Hydrogen and other alternative powered tractors have been in development as concept vehicles for some time, however one issue holding back production has been safe storage and transport.
Dr Dolan said extracting hydrogen from ammonia increased the safety and efficiency of handling and storing the fuel.
“If you want to move a lot of hydrogen you need it in a liquid form, liquid fuels are much more dense then gaseous fuels,” he said.
“It is very difficult to liquefy hydrogen, you need to make it extremely cold.
“Ammonia is made up of nitrogen and hydrogen, and it forms a liquid under very mild conditions, it behaves similar to liquid petroleum gas (LPG).

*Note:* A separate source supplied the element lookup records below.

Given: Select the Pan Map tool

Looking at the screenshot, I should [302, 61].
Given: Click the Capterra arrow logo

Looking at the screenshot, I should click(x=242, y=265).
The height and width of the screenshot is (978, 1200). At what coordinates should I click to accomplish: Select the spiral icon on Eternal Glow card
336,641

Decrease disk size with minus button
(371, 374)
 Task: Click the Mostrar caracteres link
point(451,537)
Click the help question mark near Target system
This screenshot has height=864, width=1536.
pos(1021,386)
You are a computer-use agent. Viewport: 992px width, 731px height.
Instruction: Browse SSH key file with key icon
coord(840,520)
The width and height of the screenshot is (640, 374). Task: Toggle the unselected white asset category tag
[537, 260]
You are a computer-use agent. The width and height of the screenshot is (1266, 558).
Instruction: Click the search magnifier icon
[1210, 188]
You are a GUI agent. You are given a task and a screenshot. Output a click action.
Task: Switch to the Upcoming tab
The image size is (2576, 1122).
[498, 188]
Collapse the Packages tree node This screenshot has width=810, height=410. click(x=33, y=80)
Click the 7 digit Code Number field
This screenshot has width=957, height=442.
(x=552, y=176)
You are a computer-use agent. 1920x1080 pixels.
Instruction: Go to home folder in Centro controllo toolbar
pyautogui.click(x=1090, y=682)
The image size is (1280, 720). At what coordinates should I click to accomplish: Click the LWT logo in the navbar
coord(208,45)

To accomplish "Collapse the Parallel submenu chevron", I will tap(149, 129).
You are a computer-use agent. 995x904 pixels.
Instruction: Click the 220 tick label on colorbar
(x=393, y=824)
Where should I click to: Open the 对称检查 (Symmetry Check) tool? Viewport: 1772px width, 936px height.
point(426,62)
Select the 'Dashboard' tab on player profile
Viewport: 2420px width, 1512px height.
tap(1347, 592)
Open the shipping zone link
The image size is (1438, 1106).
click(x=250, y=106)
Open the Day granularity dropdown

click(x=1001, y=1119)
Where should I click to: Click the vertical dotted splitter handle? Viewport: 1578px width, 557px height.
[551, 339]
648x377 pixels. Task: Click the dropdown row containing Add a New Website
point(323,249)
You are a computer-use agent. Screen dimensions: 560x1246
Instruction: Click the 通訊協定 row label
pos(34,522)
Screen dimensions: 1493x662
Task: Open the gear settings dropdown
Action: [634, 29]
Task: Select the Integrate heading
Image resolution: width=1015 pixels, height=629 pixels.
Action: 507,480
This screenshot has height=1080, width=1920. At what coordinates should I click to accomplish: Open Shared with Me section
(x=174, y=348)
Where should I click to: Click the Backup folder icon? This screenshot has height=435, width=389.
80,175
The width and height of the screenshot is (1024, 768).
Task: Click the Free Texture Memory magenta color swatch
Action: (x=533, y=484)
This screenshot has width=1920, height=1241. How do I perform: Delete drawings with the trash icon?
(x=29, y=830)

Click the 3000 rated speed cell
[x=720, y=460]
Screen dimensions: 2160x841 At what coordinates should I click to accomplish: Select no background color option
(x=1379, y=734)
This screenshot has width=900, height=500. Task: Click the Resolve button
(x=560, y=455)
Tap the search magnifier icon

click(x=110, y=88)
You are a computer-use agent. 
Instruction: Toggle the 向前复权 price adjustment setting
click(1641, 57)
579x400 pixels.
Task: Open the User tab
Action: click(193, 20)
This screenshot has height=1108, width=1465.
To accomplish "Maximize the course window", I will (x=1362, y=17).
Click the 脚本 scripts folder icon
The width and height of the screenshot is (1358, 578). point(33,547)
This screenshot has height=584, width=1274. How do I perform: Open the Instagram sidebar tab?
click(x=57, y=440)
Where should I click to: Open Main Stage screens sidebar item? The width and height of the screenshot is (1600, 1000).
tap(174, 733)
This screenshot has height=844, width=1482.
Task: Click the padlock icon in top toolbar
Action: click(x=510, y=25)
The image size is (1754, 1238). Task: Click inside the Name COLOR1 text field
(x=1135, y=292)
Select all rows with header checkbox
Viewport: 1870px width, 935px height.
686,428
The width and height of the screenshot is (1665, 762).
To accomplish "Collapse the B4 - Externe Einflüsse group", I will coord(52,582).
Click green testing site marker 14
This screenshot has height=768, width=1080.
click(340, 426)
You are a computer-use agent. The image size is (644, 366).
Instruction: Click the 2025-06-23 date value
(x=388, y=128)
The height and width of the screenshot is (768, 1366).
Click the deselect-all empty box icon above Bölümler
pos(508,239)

“That allows you to store and move very big quantities of hydrogen, you just need the technology to pull the hydrogen back out.”
Dr Dolan said it was difficult to estimate a future price of hydrogen as it was dependent on a number of factors.
“One thing we do know is hydrogen fuel cell powertrains, no matter what vehicle they are on, are more than twice as efficient as a petrol or diesel powertrain,” he said.
“So you will need half the amount of fuel to do a given job, whether that is driving around the paddock, across the country or over an ocean.”
Dr Dolan said in terms of safety, while ammonia will burn, it burns slowly and is difficult to ignite.
“I think before to long their will be hydrogen cars, trucks, trains and tractors, anything really, the technology is becoming mature enough you will see it in a lot of applications,” he said.
Dr Dolan said CSIRO was doing a lot of research work around hydrogen.
“Some of that is around making hydrogen from solar energy, or biomass and other renewable resources,” he said.
“We do a lot of work around hydrogen carriers as well as work to make ammonia production more efficient.
“This also has implications for fertiliser production as well as energy.”
Dr Dolan said the use of straight ammonia, as opposed to hydrogen, was also of potential interest to the agricultural sector.
“Ammonia has been looked at in the US for quite a while, converting conventional diesel tractors to run on ammonia and it has been reasonably successful,” he said.
“it is not the most efficient way of doing it, but it is a low-technology entry into replacing diesel fuel.”
Dr Dolan is optimistic about the future of hydrogen fuel.
“I think before to long every type of vehicle will have hydrogen fuelled products available, I think hydrogen is going to be a very ubiquitous fuel in the future.”